It’s Tuesday and I’m still afflicted by the catarrh laden cough I penned about in Sunday’s literary offering, Untuned Catarrh. A fact leading to my disenchantment growing ever stronger, as I’m still not able to get through the night without regularly waking myself by coughing up phlegm. Taking into account the overnight capriciousness of my middle-aged bladder, it’s fair to say my current sleep pattern is pretty erratic.
This morning, on arrival at the breakfast table, my mother greeted me with a “You need to get to the doctors with that bleeding cough!…. It sounded like someone was revving a motorcycle overnight!!”…. It appears her aspirations of becoming Phyllis, the domineering mother of middle-aged son Timothy Lumsden in 1980’s BBC TV comedy Sorry! growing ever stronger.
In response I assured mater I’d be fine, prior to wandering back upstairs to wash behind my ears before she noticed my lug hygiene levels weren’t at a level she finds acceptable. This just one of the edicts I’ve to adhere to if I wish to reside in her home.
Other rules including the wearing a vest to negate chesty coughs (well that worked well, didn’t it!!), along with enquiring “Please may I leave the table?” prior to alighting my seat post-meal.

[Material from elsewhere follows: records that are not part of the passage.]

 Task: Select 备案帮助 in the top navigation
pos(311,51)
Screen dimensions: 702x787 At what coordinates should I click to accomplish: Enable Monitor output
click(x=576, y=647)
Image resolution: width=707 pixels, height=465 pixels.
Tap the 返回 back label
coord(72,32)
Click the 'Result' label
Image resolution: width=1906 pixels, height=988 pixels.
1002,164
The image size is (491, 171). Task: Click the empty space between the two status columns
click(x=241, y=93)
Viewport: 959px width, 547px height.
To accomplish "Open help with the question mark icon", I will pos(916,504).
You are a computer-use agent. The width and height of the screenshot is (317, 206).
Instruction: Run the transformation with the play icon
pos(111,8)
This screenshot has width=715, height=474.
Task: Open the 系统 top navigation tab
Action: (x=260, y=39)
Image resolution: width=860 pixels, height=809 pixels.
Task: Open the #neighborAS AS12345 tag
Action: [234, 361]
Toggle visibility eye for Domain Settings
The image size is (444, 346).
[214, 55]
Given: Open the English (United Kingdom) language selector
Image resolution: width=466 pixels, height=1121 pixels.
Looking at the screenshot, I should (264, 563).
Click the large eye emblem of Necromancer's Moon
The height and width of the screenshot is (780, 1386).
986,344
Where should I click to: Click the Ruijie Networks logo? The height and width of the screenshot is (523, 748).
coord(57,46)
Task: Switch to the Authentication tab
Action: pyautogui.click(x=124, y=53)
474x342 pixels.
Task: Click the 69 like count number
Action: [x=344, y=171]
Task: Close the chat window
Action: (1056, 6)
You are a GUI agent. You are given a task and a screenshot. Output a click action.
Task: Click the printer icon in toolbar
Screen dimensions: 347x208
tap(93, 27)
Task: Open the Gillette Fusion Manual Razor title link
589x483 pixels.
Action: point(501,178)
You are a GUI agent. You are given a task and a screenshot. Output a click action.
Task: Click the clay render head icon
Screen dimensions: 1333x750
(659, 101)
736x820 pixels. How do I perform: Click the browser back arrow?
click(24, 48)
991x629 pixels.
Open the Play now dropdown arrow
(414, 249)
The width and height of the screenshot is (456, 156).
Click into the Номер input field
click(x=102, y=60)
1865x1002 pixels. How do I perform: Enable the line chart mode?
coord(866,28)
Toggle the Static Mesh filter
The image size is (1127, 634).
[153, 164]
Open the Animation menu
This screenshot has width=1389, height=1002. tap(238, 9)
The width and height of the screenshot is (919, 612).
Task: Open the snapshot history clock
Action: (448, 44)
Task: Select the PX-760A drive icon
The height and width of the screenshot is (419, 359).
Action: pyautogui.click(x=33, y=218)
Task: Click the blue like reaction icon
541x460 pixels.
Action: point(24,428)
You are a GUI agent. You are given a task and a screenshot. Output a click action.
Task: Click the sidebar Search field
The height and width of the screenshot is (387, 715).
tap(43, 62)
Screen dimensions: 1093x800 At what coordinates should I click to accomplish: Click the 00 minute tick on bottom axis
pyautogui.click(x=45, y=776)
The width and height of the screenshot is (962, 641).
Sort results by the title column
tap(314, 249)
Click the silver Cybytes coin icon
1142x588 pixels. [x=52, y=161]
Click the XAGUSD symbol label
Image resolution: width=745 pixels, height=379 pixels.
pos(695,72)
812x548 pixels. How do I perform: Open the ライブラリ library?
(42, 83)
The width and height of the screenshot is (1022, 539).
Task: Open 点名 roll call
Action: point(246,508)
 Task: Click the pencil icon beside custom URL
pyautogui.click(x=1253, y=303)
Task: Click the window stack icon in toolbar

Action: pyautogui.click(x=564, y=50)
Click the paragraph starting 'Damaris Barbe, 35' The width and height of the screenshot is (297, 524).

Additionally, I’ve signed up to not disrespecting the TV soap operas which she religiously watches on evenings through Monday to Friday. This tabloid television, as I call it, providing her with a daily fix into the dysfunctional antics of individuals residing amongst the cobbled avenues and alleyways of working class England.
Hopefully the last sentence won’t have seen me breach her don’t diss her soap opera edict. However, even if it does, as she refuses point blank to read these narratives, I’m confident she’ll not be despatching me with sleeping bag and belongings to reside in a shop doorway on Park Row, Leeds.
It has to be said, although eternally grateful that she’s giving me a roof over my head, I’ve concluded residing at the matriarch’s home isn’t an ideal way of trying to move on from a dreadful period of my life. A fact not helped by the fact she doesn’t want me to move on. Evidently, my bed has been made; consequently she opines I’ve to lay in it regardless of resultant misery levels.
I’m sure it isn’t the case, however for some reason she seems uneasy if she senses something or someone makes me happy. A perfect example occurring the other day when prior to running her to the hairdressers (basically doing her a favour) I informed her I was going to take my laptop to undertake some writing.
This notion designed to fill in some time for me while her ‘Brillo Pad’ barnet was shorn by her long suffering hairdresser, Sarah. Bizarrely though, on news of this strategy to alleviate my boredom, mater felt moved to disdainfully enquire “Don’t you ever get sick of writing?!”
Bearing in mind I was making this return journey as a favour to her, this really irked me. I really wanted to respond “No!!…… Don’t you ever get sick of watching s***e soap operas!” However, realising I’d not washed behind my ears that morning (which she’d laxly missed), I decided against rocking the boat. Instead advising her “No I don’t!!!!….. In fact it’s one of the few things in my life I find cathartic!”
Anyhow, I best bring this to a conclusion as I need to shift that motorcycle from my bedroom before she gets back from the community centre coffee morning!!